*SHORT EXERCISE*
Output the lines of the records exactly as they stand, beginning with the line that contains "This screenshot has width=360, height=360. Task: Select the word" and continuing through the line that contains "pyautogui.click(x=111, y=90)".

[A block of data]

* start *

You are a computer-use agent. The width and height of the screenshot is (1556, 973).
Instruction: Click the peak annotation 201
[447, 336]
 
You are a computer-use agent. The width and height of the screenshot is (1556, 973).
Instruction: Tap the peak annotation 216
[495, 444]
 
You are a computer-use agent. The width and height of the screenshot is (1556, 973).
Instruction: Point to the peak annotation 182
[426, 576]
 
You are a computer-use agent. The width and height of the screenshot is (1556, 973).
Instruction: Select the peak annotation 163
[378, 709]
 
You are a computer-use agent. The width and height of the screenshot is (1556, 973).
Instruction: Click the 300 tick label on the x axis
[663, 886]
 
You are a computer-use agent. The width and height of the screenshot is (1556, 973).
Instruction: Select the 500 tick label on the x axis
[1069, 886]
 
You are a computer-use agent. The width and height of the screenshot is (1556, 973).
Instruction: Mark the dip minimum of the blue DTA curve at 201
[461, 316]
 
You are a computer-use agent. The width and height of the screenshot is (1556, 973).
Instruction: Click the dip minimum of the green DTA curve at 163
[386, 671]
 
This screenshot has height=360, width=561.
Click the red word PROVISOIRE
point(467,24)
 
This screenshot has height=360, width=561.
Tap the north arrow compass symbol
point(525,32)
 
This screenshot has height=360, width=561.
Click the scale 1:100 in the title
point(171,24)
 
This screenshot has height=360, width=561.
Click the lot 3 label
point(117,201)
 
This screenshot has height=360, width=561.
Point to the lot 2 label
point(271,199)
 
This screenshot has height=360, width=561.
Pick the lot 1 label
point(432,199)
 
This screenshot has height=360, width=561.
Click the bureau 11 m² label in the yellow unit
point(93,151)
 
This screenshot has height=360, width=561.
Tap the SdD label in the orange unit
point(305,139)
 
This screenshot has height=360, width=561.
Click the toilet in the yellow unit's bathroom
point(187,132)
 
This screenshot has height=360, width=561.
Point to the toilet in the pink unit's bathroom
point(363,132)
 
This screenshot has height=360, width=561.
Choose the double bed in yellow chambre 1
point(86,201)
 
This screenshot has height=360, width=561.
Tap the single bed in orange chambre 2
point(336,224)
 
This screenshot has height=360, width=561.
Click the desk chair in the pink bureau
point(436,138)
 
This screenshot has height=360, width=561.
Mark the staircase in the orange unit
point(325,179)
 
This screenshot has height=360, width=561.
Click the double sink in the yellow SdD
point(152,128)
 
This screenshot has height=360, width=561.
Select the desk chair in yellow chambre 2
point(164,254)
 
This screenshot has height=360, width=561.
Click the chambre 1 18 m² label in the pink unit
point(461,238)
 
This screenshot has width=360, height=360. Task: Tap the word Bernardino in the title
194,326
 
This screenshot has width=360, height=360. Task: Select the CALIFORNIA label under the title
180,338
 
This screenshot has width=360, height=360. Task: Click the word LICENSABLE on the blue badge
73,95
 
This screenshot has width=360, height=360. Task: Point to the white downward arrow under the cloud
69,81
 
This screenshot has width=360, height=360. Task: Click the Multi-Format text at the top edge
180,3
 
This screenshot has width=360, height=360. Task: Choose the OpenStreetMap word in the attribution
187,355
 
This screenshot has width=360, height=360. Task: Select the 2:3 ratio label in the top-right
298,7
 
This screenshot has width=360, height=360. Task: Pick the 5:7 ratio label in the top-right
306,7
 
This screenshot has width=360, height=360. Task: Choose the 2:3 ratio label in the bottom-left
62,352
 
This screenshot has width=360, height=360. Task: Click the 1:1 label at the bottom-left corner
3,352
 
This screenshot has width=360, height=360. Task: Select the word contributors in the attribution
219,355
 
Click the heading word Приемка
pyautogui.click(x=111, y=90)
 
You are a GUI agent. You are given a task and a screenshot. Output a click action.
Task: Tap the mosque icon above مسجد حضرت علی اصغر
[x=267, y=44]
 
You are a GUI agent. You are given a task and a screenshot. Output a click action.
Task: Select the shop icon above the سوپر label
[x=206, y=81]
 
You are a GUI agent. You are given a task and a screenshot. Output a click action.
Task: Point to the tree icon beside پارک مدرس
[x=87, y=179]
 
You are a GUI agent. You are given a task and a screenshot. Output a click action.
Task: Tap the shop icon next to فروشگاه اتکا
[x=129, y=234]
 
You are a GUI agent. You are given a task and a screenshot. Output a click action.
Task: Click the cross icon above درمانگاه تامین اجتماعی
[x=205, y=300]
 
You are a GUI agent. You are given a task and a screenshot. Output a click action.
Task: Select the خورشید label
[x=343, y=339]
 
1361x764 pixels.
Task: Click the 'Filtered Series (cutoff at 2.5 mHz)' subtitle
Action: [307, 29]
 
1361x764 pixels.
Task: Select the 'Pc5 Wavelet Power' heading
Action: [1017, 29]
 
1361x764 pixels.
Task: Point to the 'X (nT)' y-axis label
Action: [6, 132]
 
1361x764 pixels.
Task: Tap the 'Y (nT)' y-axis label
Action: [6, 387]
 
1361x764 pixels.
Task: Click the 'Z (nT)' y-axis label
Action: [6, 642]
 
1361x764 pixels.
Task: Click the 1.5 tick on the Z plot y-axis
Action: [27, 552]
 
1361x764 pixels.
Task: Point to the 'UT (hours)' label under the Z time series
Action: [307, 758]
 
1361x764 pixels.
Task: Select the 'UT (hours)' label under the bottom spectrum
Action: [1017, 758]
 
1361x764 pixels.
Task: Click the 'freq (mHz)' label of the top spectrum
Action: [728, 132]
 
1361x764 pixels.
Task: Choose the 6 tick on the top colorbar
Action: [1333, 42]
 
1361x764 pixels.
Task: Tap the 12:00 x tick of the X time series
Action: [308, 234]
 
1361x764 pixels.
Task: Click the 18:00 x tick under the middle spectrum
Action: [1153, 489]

* end *

*OUTPUT OF THE TASK*
This screenshot has width=360, height=360. Task: Select the word contributors in the attribution
219,355
 
Click the heading word Приемка
pyautogui.click(x=111, y=90)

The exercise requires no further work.